* start DATASET RECORDS *
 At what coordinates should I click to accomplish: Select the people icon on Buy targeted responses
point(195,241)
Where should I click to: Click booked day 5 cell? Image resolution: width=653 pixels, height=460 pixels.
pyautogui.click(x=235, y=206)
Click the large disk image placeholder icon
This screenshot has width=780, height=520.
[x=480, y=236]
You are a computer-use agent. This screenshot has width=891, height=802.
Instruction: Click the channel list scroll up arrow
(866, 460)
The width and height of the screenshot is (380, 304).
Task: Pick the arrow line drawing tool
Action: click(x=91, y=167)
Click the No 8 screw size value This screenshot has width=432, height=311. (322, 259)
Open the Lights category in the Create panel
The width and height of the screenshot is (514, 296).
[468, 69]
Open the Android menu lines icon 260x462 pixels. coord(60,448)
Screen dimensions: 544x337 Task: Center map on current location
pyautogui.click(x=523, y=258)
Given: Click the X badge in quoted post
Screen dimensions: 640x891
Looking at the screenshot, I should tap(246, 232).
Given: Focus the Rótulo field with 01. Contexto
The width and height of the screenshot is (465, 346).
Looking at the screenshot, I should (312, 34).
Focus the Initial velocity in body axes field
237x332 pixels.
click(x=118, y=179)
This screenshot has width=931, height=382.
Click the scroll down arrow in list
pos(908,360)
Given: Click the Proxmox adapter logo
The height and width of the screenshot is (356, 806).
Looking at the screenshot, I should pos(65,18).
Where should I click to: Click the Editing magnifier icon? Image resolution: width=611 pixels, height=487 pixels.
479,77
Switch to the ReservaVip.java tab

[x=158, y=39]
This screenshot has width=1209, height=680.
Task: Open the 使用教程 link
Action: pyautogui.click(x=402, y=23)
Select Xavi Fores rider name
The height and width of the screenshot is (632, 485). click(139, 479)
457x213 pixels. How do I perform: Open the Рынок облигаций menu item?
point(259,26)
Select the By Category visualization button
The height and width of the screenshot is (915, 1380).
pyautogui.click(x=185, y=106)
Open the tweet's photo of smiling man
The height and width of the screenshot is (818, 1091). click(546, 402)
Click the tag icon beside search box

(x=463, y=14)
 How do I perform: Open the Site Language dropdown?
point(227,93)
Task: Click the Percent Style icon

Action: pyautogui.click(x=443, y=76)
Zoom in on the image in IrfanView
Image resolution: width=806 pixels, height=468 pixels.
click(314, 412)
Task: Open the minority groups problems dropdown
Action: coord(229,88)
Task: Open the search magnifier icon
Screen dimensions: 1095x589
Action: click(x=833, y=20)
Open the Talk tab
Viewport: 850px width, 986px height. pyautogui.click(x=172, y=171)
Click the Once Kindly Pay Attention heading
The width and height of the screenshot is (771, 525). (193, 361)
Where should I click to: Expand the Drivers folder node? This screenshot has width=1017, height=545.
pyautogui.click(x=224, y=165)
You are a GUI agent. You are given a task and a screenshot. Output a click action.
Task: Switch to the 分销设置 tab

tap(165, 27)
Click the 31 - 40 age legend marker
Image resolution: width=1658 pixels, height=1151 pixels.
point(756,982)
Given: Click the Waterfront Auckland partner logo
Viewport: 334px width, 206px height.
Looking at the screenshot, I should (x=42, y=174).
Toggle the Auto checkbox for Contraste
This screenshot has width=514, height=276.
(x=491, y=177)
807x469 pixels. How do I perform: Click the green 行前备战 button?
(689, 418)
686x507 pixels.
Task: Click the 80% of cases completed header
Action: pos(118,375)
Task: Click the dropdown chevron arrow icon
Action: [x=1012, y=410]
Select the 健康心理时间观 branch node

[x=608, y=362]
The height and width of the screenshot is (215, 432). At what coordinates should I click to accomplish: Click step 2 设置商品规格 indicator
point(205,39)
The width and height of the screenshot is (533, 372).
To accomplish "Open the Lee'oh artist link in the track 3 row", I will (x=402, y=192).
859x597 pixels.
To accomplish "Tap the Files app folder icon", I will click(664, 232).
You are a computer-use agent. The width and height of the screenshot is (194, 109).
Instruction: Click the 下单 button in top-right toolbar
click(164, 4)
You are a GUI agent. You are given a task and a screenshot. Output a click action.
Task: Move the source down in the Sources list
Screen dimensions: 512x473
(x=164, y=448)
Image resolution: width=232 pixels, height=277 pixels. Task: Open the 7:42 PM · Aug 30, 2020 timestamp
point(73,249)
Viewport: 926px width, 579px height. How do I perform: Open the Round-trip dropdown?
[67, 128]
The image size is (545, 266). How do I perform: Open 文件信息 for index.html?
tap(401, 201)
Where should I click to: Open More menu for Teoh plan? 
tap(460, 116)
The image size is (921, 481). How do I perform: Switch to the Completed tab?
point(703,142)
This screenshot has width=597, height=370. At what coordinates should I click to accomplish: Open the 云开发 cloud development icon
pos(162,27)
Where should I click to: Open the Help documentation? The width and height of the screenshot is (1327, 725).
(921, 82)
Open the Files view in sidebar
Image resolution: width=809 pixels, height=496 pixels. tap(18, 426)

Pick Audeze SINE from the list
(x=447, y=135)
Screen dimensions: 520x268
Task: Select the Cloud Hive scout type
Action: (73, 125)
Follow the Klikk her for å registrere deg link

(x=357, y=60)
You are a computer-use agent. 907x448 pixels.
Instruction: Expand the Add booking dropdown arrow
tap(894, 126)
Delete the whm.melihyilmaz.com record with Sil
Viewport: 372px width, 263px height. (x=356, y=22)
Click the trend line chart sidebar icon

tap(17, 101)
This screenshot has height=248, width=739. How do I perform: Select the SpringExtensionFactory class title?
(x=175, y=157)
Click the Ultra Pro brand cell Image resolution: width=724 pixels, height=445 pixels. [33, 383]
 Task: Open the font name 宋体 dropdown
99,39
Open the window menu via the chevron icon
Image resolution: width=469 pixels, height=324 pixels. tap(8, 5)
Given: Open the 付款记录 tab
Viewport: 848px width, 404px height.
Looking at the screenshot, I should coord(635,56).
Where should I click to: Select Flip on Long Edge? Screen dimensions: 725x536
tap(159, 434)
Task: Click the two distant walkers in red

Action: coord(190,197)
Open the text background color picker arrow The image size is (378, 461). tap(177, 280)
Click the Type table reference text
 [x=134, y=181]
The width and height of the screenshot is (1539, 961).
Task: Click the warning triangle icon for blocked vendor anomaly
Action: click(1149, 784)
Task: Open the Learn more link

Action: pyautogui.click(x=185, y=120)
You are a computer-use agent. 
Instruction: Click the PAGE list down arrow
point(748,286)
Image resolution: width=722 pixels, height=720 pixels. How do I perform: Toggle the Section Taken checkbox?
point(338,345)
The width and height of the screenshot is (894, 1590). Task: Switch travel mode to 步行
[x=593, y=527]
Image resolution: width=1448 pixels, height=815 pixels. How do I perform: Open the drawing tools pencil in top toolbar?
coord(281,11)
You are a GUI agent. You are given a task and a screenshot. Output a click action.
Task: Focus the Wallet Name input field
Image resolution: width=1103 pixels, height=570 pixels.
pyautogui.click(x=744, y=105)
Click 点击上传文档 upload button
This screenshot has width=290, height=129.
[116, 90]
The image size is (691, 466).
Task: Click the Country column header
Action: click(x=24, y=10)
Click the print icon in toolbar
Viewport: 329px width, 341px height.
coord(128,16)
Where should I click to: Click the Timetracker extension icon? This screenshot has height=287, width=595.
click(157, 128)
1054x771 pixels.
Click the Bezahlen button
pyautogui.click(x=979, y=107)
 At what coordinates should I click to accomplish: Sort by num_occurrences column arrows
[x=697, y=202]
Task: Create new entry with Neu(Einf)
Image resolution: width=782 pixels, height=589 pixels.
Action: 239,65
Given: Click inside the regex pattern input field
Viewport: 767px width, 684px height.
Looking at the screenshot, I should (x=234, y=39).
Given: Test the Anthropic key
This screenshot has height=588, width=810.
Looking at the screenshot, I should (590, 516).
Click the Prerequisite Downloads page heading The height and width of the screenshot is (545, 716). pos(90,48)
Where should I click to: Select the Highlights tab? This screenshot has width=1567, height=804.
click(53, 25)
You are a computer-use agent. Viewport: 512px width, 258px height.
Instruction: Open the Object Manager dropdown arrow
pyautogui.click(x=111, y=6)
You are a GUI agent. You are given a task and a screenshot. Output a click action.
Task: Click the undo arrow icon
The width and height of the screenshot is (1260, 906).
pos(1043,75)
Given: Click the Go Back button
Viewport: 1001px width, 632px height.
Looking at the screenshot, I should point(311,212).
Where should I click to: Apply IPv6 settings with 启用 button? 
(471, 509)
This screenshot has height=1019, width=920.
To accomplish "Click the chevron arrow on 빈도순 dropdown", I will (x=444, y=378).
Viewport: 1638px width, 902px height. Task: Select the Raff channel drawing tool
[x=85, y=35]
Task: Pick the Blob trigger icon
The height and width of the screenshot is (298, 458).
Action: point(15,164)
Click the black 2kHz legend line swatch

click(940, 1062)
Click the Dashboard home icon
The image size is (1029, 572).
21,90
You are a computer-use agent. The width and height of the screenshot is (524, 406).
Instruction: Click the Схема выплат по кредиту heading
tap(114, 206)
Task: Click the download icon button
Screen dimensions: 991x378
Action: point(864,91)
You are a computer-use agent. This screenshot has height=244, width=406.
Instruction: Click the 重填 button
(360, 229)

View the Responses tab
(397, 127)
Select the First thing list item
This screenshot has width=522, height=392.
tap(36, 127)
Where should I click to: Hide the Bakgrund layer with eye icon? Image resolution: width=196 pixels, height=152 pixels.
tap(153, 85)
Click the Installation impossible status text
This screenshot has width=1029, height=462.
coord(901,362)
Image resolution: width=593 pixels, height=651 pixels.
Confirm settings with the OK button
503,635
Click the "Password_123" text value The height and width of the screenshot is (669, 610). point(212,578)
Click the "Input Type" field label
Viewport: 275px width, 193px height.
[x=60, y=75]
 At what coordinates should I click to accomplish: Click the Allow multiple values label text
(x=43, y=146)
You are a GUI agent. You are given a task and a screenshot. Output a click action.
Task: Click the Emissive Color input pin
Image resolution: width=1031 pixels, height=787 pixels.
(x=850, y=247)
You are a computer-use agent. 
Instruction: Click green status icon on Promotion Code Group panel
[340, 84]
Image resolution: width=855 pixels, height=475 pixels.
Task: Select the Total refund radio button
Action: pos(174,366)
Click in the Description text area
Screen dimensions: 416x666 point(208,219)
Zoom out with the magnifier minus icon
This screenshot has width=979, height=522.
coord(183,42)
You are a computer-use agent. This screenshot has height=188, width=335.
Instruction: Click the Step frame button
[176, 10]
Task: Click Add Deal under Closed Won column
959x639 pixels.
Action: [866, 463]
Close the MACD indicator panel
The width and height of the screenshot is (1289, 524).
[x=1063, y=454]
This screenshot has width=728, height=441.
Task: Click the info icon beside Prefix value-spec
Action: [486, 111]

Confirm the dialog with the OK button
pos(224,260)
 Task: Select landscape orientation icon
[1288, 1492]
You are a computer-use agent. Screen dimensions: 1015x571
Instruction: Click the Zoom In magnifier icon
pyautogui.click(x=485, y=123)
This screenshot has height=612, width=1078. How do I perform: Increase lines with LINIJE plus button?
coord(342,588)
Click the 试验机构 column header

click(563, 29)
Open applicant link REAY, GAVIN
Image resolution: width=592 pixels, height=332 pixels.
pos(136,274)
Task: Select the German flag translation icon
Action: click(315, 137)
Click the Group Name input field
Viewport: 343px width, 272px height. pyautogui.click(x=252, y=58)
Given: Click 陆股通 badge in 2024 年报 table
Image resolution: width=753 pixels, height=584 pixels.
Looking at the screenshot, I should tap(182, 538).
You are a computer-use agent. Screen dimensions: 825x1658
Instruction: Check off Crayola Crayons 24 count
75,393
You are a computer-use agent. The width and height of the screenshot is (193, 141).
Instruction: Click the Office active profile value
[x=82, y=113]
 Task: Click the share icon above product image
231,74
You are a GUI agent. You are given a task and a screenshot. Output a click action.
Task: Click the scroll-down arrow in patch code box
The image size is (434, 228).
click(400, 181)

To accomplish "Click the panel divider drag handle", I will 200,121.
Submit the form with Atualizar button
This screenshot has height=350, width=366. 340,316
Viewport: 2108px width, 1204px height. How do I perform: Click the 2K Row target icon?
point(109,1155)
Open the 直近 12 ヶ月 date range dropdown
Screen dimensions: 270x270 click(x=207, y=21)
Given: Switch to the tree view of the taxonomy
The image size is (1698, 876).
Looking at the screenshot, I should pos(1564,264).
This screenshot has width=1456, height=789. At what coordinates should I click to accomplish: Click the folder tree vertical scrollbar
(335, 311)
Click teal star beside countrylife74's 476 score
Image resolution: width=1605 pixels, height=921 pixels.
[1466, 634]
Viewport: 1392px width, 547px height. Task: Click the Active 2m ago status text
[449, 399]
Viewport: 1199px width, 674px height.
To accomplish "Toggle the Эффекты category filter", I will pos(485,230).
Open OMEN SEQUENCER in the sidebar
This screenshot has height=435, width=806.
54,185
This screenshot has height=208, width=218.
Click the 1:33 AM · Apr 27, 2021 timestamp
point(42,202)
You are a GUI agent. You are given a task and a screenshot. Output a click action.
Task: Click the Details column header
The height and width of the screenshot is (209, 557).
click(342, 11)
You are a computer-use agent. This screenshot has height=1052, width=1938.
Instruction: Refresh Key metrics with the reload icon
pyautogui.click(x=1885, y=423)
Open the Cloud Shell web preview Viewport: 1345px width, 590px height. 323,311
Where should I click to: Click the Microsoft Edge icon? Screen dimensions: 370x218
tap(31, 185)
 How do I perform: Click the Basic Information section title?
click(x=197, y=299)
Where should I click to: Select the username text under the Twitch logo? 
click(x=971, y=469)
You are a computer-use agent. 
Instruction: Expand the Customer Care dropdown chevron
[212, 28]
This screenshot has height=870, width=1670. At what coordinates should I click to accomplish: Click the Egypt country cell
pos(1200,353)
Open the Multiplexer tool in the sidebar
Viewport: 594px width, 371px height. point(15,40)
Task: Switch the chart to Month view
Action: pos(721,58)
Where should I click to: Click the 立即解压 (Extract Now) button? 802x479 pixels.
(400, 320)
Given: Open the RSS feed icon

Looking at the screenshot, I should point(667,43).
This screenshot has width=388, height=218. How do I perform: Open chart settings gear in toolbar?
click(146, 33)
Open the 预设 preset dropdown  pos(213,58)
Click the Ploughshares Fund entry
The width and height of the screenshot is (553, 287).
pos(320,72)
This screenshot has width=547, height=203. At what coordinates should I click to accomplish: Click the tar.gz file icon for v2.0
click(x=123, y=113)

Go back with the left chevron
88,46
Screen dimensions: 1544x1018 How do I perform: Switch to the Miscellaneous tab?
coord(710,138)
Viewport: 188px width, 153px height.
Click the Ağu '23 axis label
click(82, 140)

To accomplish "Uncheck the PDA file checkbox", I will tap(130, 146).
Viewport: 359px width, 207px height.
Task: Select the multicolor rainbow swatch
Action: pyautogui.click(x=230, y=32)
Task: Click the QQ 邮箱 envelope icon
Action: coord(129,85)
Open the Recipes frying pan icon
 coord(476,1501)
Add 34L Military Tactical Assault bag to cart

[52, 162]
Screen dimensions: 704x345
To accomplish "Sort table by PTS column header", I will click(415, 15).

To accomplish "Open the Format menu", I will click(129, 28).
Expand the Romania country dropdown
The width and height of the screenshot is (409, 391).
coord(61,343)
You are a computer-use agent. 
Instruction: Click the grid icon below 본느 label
* end DATASET RECORDS *
• SHORT PROBLEM
Format the items from the line with "The image size is (921, 481)." to the line with "point(748,286)", both included, as a Markdown table with columns Row and Line. Number each line in Row and leave out blank lines.

• CORRECT RESULT
| Row | Line |
|---|---|
| 1 | The image size is (921, 481). How do I perform: Switch to the Completed tab? |
| 2 | point(703,142) |
| 3 | This screenshot has width=597, height=370. At what coordinates should I click to accomplish: Open the 云开发 cloud development icon |
| 4 | pos(162,27) |
| 5 | Where should I click to: Open the Help documentation? The width and height of the screenshot is (1327, 725). |
| 6 | (921, 82) |
| 7 | Open the Files view in sidebar |
| 8 | Image resolution: width=809 pixels, height=496 pixels. tap(18, 426) |
| 9 | Pick Audeze SINE from the list |
| 10 | (x=447, y=135) |
| 11 | Screen dimensions: 520x268 |
| 12 | Task: Select the Cloud Hive scout type |
| 13 | Action: (73, 125) |
| 14 | Follow the Klikk her for å registrere deg link |
| 15 | (x=357, y=60) |
| 16 | You are a computer-use agent. 907x448 pixels. |
| 17 | Instruction: Expand the Add booking dropdown arrow |
| 18 | tap(894, 126) |
| 19 | Delete the whm.melihyilmaz.com record with Sil |
| 20 | Viewport: 372px width, 263px height. (x=356, y=22) |
| 21 | Click the trend line chart sidebar icon |
| 22 | tap(17, 101) |
| 23 | This screenshot has height=248, width=739. How do I perform: Select the SpringExtensionFactory class title? |
| 24 | (x=175, y=157) |
| 25 | Click the Ultra Pro brand cell Image resolution: width=724 pixels, height=445 pixels. [33, 383] |
| 26 |  Task: Open the font name 宋体 dropdown |
| 27 | 99,39 |
| 28 | Open the window menu via the chevron icon |
| 29 | Image resolution: width=469 pixels, height=324 pixels. tap(8, 5) |
| 30 | Given: Open the 付款记录 tab |
| 31 | Viewport: 848px width, 404px height. |
| 32 | Looking at the screenshot, I should coord(635,56). |
| 33 | Where should I click to: Select Flip on Long Edge? Screen dimensions: 725x536 |
| 34 | tap(159, 434) |
| 35 | Task: Click the two distant walkers in red |
| 36 | Action: coord(190,197) |
| 37 | Open the text background color picker arrow The image size is (378, 461). tap(177, 280) |
| 38 | Click the Type table reference text |
| 39 |  [x=134, y=181] |
| 40 | The width and height of the screenshot is (1539, 961). |
| 41 | Task: Click the warning triangle icon for blocked vendor anomaly |
| 42 | Action: click(1149, 784) |
| 43 | Task: Open the Learn more link |
| 44 | Action: pyautogui.click(x=185, y=120) |
| 45 | You are a computer-use agent.  |
| 46 | Instruction: Click the PAGE list down arrow |
| 47 | point(748,286) |